How would I go about providing anonymous to some resources, while securing others. Or indeed, only protecting some actions, e.g. create, update and destroy whilst allowing anonymous access to load and views.

As your library takes care of the route configuration, I'm not sure how to handle these exceptions. An thoughts or ideas much appreciated.

Cheers, Rob

[iotaweb]

Further to this, I have made some modest progress on my own here:

iotaweb@db1e6fd

The approach is to use the auth: { mode: 'try' } route option to allow either anonymous or authenticated access to endpoints. I've then modified the permissions check method to grab the default permissions for anonymous users from the resource schemas additionalProperties, e.g.

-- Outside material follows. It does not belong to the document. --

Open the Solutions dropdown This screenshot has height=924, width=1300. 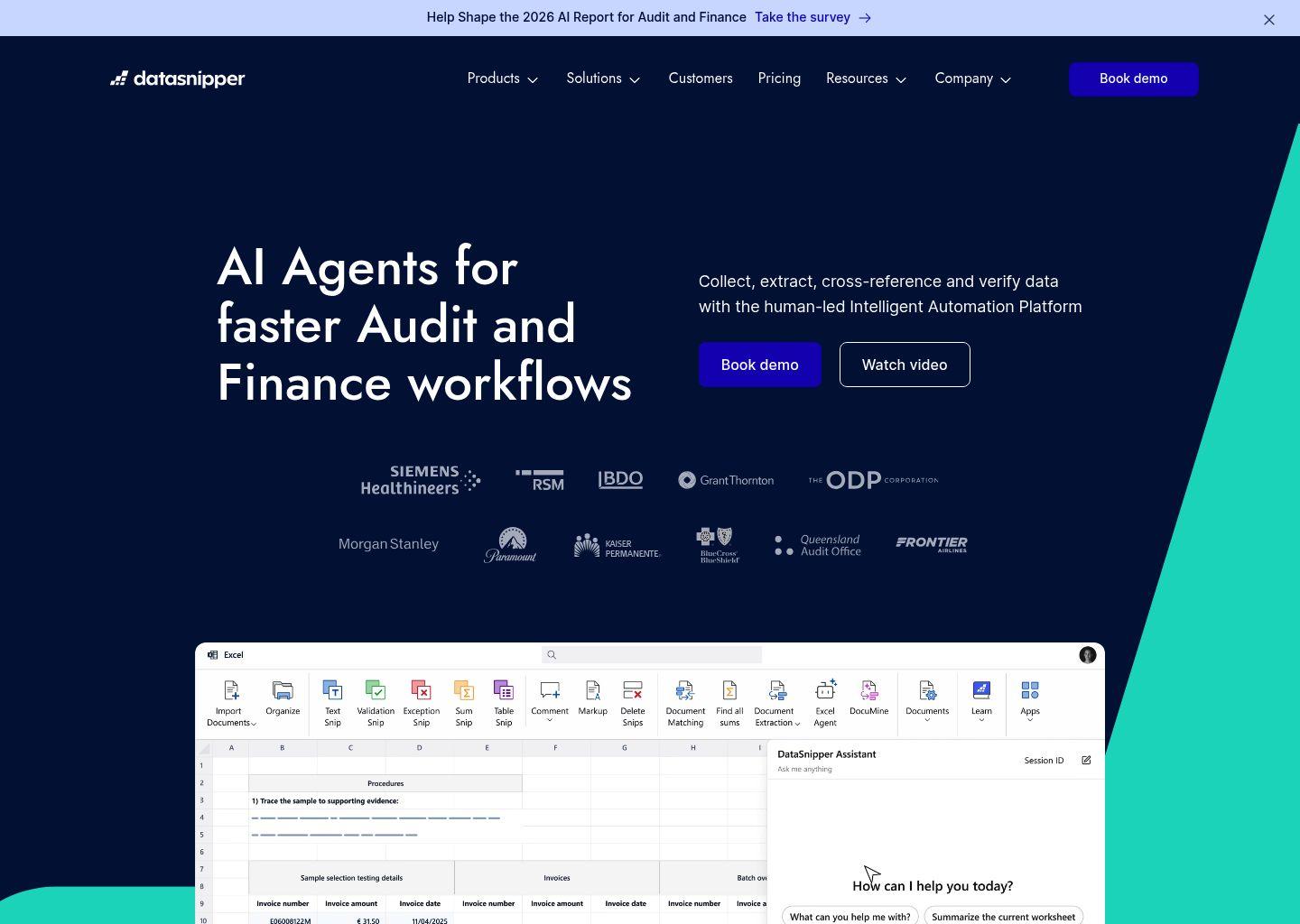603,79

Permissions.prototype.check = function(request, resource, action) {

    if (!this.auth) {
        // resource not secured
        return Q.resolve();
    } else {
        if (request.auth.isAuthenticated && request.auth.credentials.permissions) {
            // authenticated users
            var permissions = request.auth.credentials.permissions[resource.name];
        } else  {
            // anonymous users
            var permissions = resource.schema._options.additionalProperties.value.permissions || {};
        }
    }

    if (permissions && permissions[action]) {
        // permission granted
        return Q.resolve();
    }

    var err = new Error('Permission denied');

    err.code = 401;
    return Q.reject(err);
};

An example of default permissions is shown below:

// Load modules

var J = require('jski')();


// Define Page schema

module.exports = J
    .object({
        userId: J.string(),
        title: J.string().minLength(3)
    })
    .title('Page')
    .required('userId', 'title')
    .additionalProperties({
        permissions: {
            load: true,
            create: false,
            update: false,
            destroy: false,
            views: true
        }
    });

This approach seems to be working for me so far and allows for a default set of permissions for each resource that determines what anonymous users can do, but can be superseded by permissions supplied by authenticated user credentials.

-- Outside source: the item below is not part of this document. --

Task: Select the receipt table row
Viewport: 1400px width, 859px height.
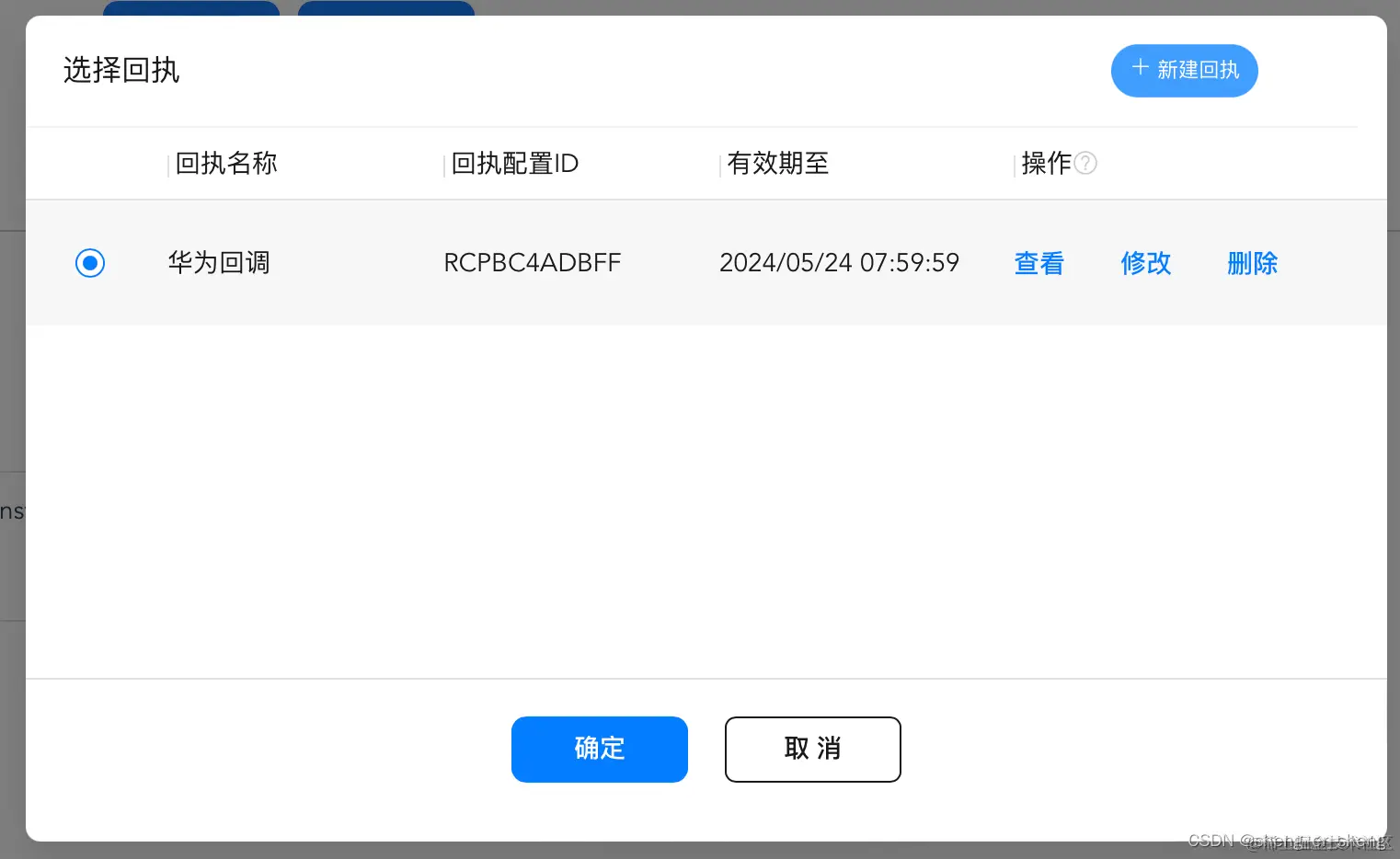Action: coord(644,263)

I'm keen for any comments on the suitability of this approach, and appreciate it may be outside of where you want to position cores-hapi.

My next task is to look into additional actions for users that permit them to only access/modify their own resources, e.g. something like...

permissions: {
    load: false,
    loadOwn: true,
    create: false,
    createOwn: true,
    update: false,
    updateOwn: true,
    destroy: false,
    destroyOwn: true,
    views: false,
    viewsOwn: true
}

But this doesn't seem right as these additional actions are not mutually exclusive, i.e. load: true would imply loadOwn: true. Any thoughts or suggestions on a better way? This is logged as a separate issue here: #2

[tillre]

It would be nice to have finer grained control. We could make the permission check function customizable, so anyone could define their own methods.